At half past eight on April 24th, Barbara Mills received a loving text message from her daughter, Brittney.
“I have you and I’m greatful [sic] you know that I love you so much and I don’t know where I would be without you.”
That was the last time Mills heard from her daughter.
Later that night, a man came to Brittney’s apartment in Baton Rouge and within seconds, gunshots rang out. Brittney died in the hospital that night.
As details of Brittney’s murder were made public, the case soon became embroiled in a national debate when investigators discovered a locked iPhone belonging to Brittney in her apartment. Police believed unlocking the phone would offer clues into the search for her killer.
In September 2014, Apple announced that it would not be able to access devices running the latest operating system, iOS 8. Since Brittney’s phone was running iOS 8, Baton Rouge police were able to get metadata, including call lists and SMS messages sent, but not able to access the iMessages and other data that was not backed up to her iCloud account.

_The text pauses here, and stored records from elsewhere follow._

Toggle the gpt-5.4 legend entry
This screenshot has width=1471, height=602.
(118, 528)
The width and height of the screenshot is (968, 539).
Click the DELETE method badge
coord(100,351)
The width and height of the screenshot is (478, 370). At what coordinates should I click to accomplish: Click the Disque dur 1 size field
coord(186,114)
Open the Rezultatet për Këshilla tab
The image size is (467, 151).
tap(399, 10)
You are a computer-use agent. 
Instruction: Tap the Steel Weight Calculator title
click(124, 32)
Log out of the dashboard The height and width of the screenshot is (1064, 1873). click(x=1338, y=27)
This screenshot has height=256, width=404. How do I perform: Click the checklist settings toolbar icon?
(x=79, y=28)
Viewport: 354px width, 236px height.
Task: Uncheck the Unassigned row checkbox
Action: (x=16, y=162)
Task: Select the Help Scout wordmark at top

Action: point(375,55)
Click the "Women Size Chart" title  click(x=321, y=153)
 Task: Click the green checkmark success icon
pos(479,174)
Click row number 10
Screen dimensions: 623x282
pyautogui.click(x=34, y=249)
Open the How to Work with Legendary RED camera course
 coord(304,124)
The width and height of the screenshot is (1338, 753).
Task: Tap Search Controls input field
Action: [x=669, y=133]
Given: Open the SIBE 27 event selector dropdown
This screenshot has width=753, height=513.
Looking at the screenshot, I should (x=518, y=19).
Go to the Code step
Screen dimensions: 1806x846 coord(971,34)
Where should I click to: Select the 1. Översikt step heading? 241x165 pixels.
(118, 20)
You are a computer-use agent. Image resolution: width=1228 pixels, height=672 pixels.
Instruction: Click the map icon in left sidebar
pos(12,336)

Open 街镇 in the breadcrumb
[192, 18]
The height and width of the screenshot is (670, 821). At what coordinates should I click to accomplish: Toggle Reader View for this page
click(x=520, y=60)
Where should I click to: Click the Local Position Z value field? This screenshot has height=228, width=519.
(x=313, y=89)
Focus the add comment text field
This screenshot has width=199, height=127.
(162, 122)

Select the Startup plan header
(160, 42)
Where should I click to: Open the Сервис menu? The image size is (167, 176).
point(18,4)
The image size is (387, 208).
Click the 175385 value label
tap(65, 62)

The FBI says it has gained access on its own to the encrypted iPhone used by one of one of the shooters in last December’s terrorist attack in San Bernardino, California, so the Justice Department has dropped its demand to compel Apple to help unlock the phone.
But the controversy is far from over.
East Baton Rouge District Attorney Hillar Moore said there are as many as 80 phones that he is unable to unlock that he thinks could help investigators. And in jurisdictions around the country local prosecutors have the same problem.
Still, privacy advocates worry that gaining access to individuals’ smartphones could set a dangerous precedent, compromising not only individual privacy rights but the entire digital security infrastructure.